INSURANCE premiums are no longer sustainable and are jeopardising jobs in Limerick, local business owners told a meeting of the Alliance for Insurance Reform.
Representatives of a wide variety of voluntary and business interests attended the public meeting in Limerick’s Strand Hotel on Friday night when they were told that employers will be laying off staff if their premiums increase any further.
Peter Boland of the Alliance for Insurance Reform said their key objective was to represent policyholders who, until now, had no voice when it came to the debate around the high cost of insurance claims and premiums.
“We have three key requirements. We need to prevent exaggerated and misleading claims being pursued and settled. We need to deliver real transparency on how premiums are calculated as well as information on how, when and why claims are settled. And finally we need consistency in the calculation of awards.”
Shane Gleeson, who owns five Spar shops in Limerick told the meeting that his insurance costs have risen by 33 per cent over the last three years and lays the blame firmly at the feet of fraudulent, exaggerated and misleading claims.
“We have challenged five claims in the courts in the past five years and won four, but we shouldn’t have to do this. Some in the legal profession are taking cases without any attempt to verify them. We have many claimants who are multiple claimants. It has become a career for some.
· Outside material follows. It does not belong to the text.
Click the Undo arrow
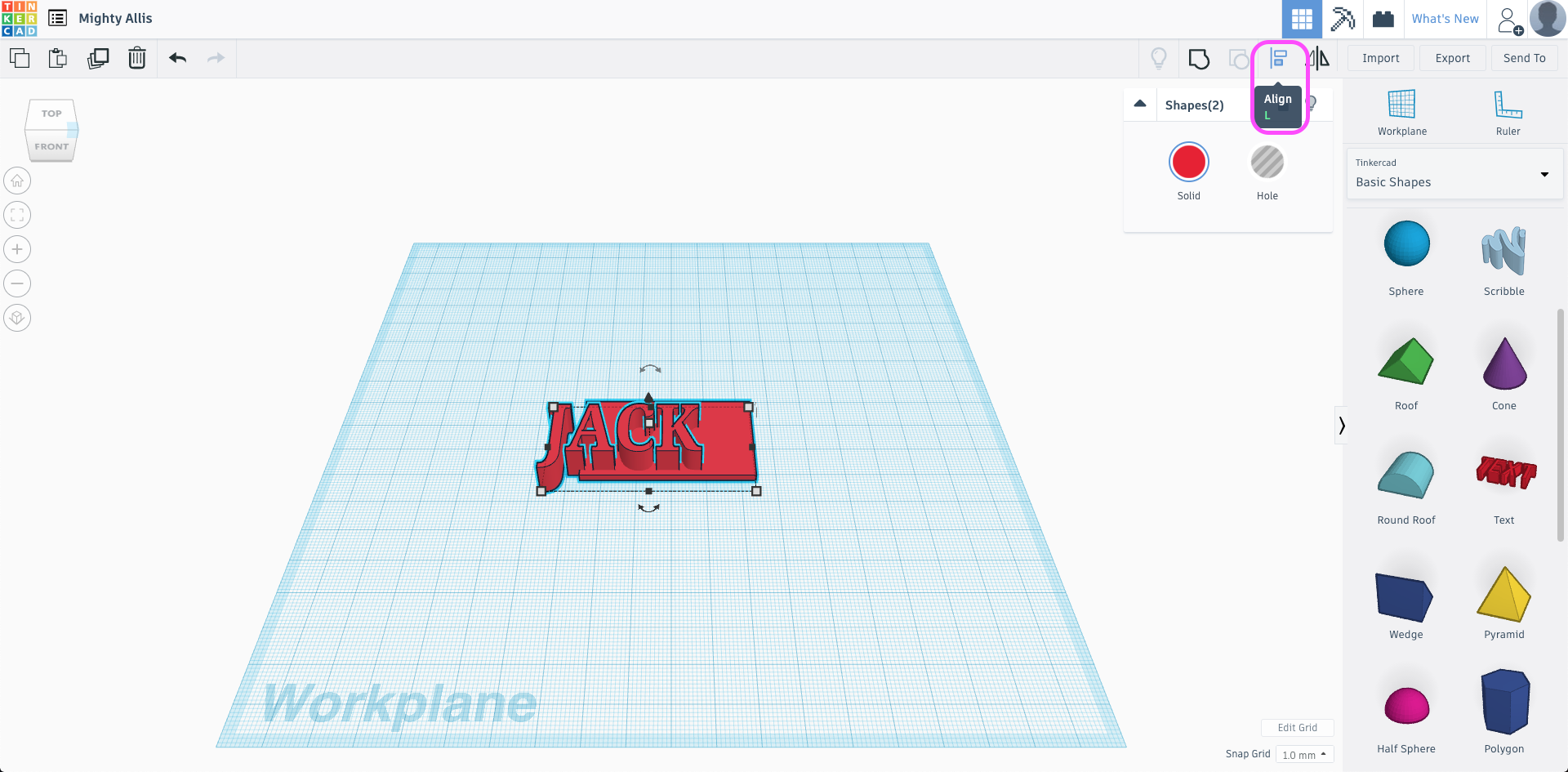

I feel that some in legal profession are displaying a lack of integrity in the way they pursue certain cases against all available evidence”.
The increase in insurance costs has led to a reduction in opening hours and, according to Mr Gleeson, “will lead to a reduction in staff if the increases continue.”
Other contributors criticised the level of awards made by particular judges, the way fraudulent and exaggerated claims are facilitated by some in the legal profession, the effective bypassing of the Personal Injuries Assessment Board as a means of dealing with claims assessments and the lack of urgency on behalf of the Government in dealing with the issue.
“Every day members of the Alliance for Insurance Reform receive an insurance renewal which is inexplicably increased from the year before,” Eoin McCambridge said.
Alliance spokesperson, Peter Boland, revealed that a survey of 950 members of Alliance organisations, carried out in January by Amárach Research found that over the past five years, 47 per cent of respondents had seen their premiums rise by over 30 per cent, while over one fifth have even seen rises of over 70 per cent. This compares to a Consumer Price Index increase of less than one per cent in the same period.
“The report is an embarrassment to a Government that claims to be on the side of small business owners, and it needs to show backbone in taking on these sectors to protect jobs and services across the country,” he said.